Il Belgio è un paese per certi versi molto simile all’Italia: corruzione diffusa e un decentramento amministrativo atto più a facilitarla che a contrastarla. Come abbiamo visto tutte le misure anti-terrorismo, prese in primo luogo dalla Francia di Hollande e poi anche da altri paesi potenzialmente a rischio come il nostro, prevedono un grande, straordinario, accentramento di risorse e uomini. E se un tale accentramento è vigente in Belgio per quanto riguarda ad esempio la sanità pubblica, lo stesso non si può dire per l’intelligence locale, che conta centinaia di edifici sparsi per il paese. I sei giorni di paralisi di Bruxelles sono stati insomma una risposta dettata dall’impossibilità di agire diversamente.
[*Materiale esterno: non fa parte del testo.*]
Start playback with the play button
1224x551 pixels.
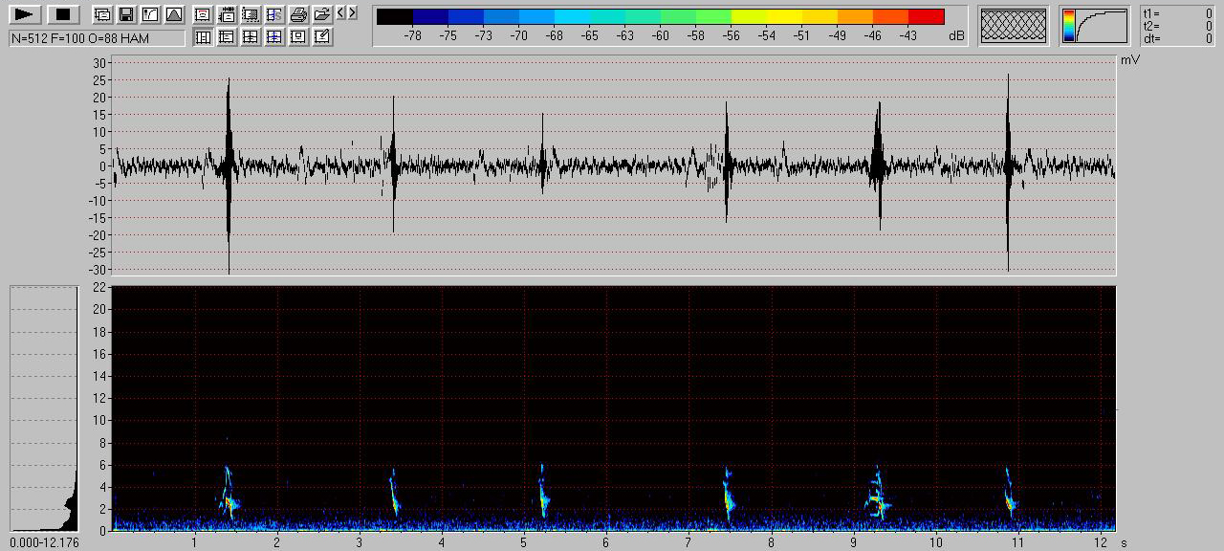coord(25,14)
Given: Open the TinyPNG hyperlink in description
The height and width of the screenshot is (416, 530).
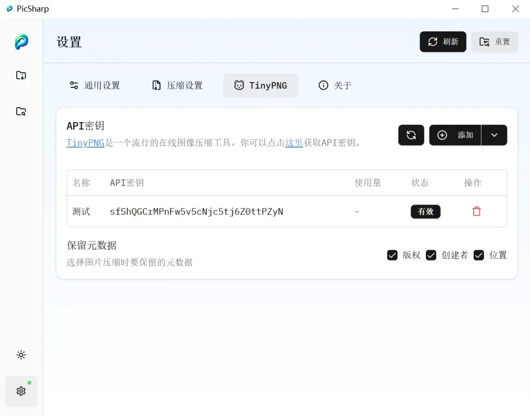Looking at the screenshot, I should [85, 143].
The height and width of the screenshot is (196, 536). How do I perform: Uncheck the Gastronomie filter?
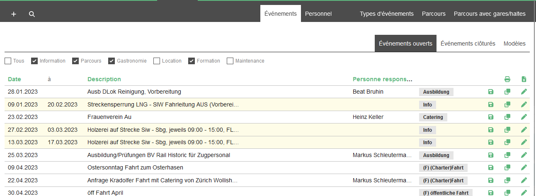click(x=112, y=61)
Ma il terrorismo sfrutta anche i nostri errori passati di politica estera, e il sentimento anti-crociati che anima la manodopera di questa fabbrica dell’orrore rischia di acuirsi se non termineranno il prima possibile le perquisizioni e i sequestri a danno dei cittadini europei di religione musulmana. Negazioni di diritti essenziali ancora più deplorevoli e sconsigliabili quando colpiscono centri di aggregazione e formazione come le moschee.
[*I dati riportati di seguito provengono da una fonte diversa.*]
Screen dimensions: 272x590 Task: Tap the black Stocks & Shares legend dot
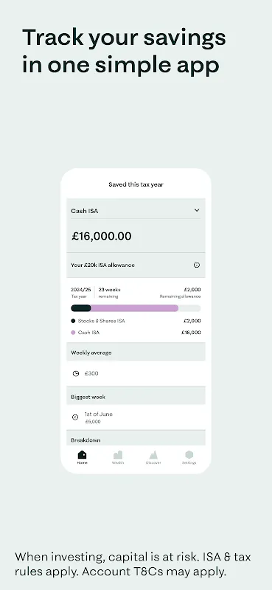pyautogui.click(x=73, y=321)
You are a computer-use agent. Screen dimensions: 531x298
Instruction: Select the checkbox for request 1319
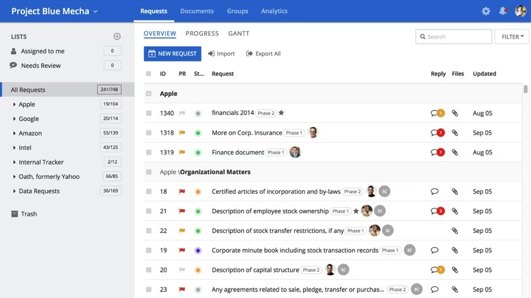pyautogui.click(x=149, y=153)
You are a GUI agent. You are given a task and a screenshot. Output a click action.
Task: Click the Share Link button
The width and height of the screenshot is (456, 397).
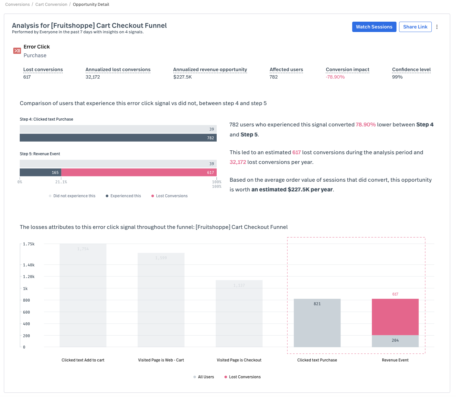[415, 27]
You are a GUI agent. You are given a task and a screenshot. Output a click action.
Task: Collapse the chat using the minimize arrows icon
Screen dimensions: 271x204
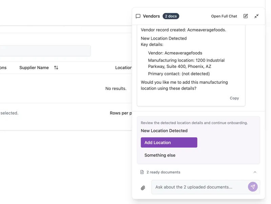(x=256, y=16)
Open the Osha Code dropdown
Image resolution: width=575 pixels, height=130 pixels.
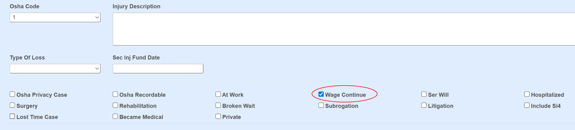pos(55,17)
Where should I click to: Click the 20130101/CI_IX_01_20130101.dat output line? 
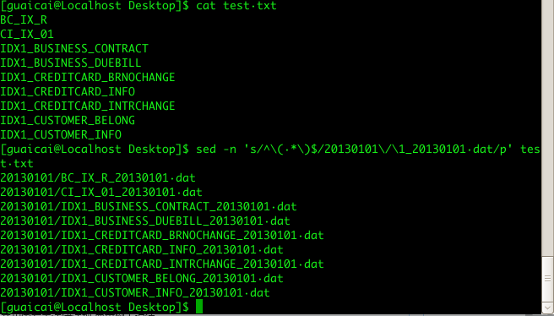(101, 193)
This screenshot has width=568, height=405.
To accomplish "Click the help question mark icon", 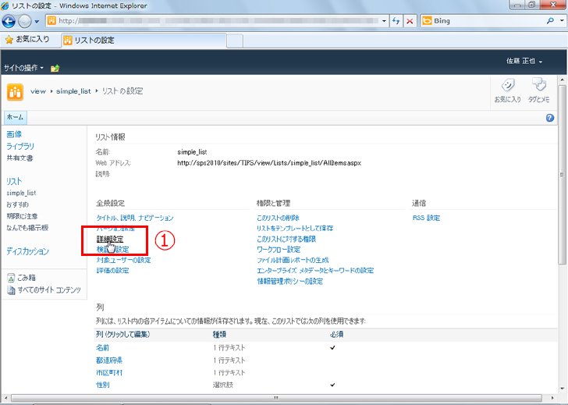I will 549,118.
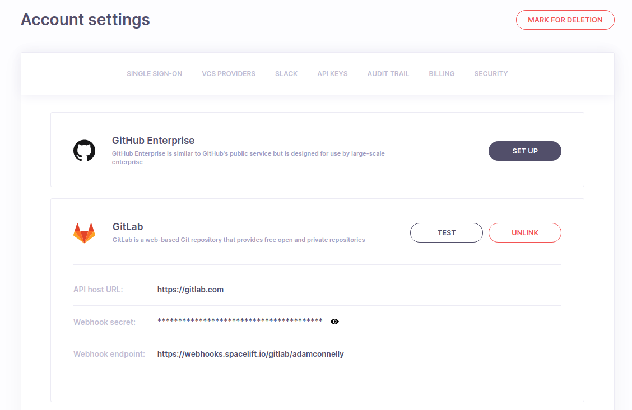The height and width of the screenshot is (410, 632).
Task: Select the API Keys tab
Action: [332, 74]
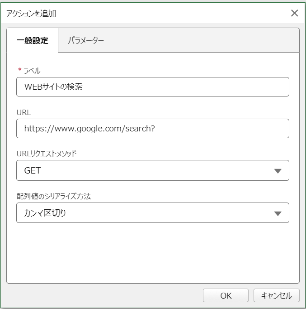
Task: Click the arrow beside GET
Action: point(278,171)
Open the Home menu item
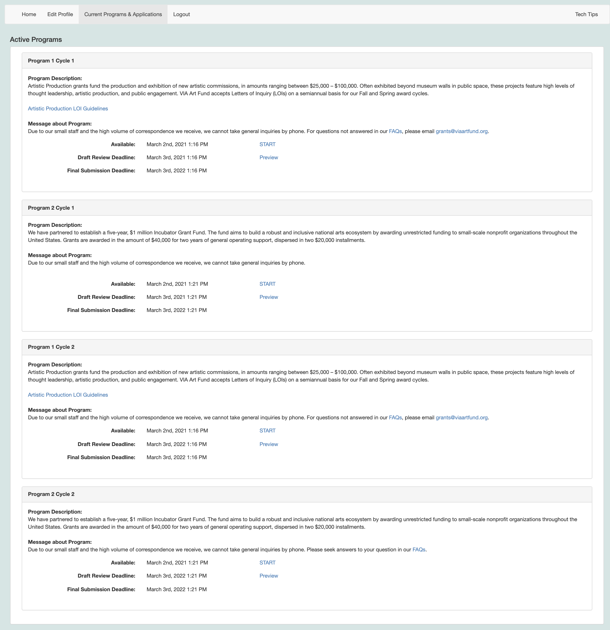610x630 pixels. [29, 14]
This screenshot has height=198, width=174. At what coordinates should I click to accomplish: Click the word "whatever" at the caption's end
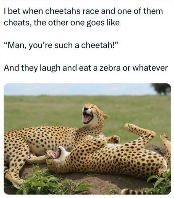150,68
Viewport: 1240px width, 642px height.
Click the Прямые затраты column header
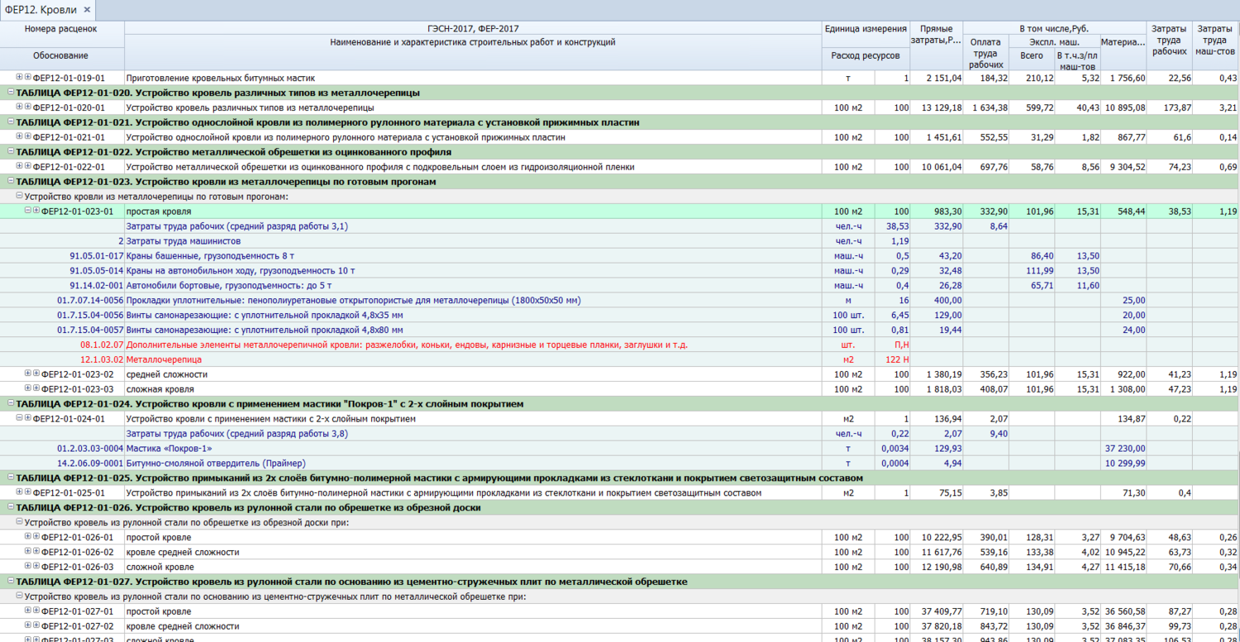936,34

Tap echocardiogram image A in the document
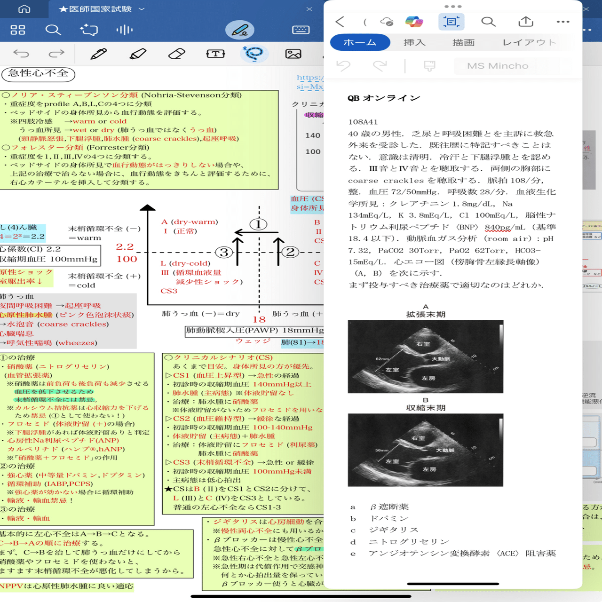(x=426, y=356)
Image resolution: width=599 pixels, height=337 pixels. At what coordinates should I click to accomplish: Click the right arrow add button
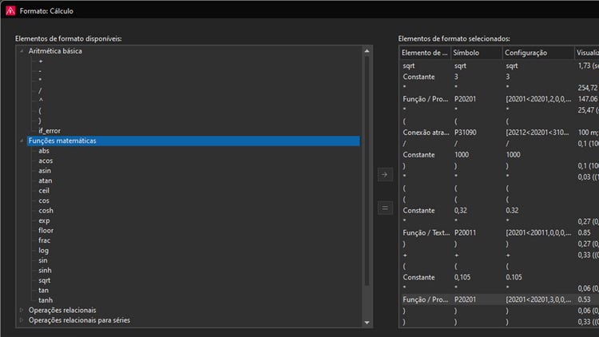click(385, 175)
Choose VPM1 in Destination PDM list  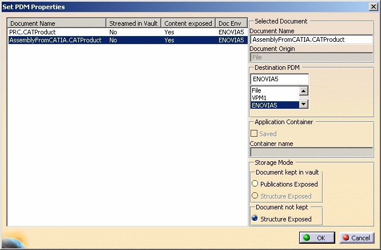coord(275,97)
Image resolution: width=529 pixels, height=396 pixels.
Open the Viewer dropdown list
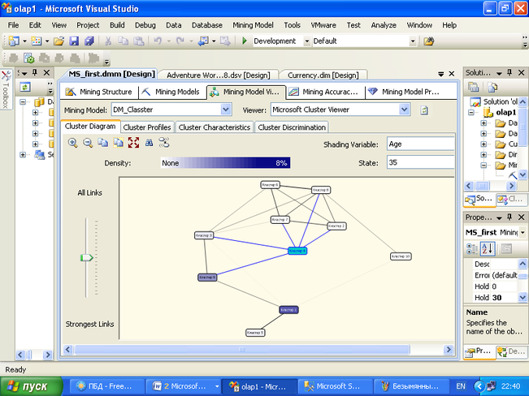coord(403,109)
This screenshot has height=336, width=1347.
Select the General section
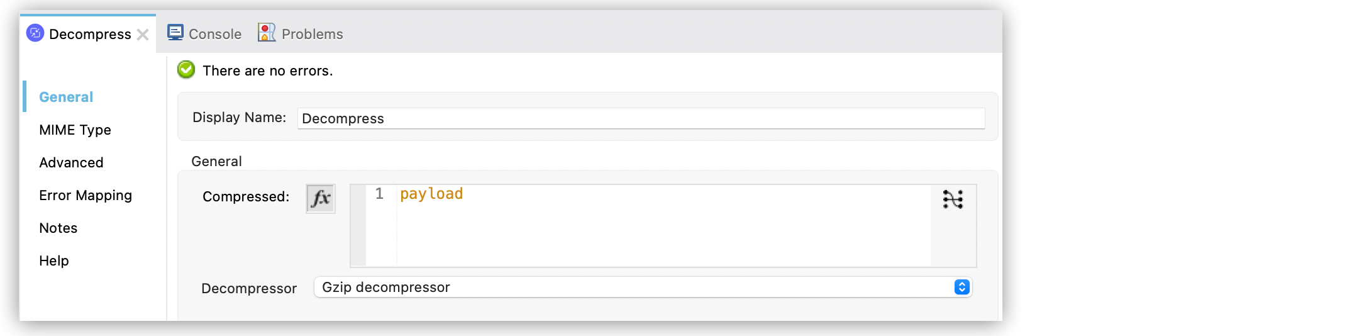[66, 97]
La psicosi collettiva che qui in Italia ha portato a circa 70 segnalazioni, poi rivelatesi inutili, in Germania e in Belgio sta causando numerose violazioni di moschee, le quali consegnano alle forze di polizia locali più pacchi di farina che di esplosivo.

Tutto ciò nel momento in cui episodi come la strage in Mali, con la liberazione degli ostaggi che sapevano recitare a memoria versetti del Corano (solo ora, dopo che il 90% delle vittime degli attentatori è sempre stato islamico), dovrebbe lanciarci un chiaro messaggio riguardo alla fase due del piano jihadista, più mediatica che mai, e volta al radicamento del sospetto e del pregiudizio.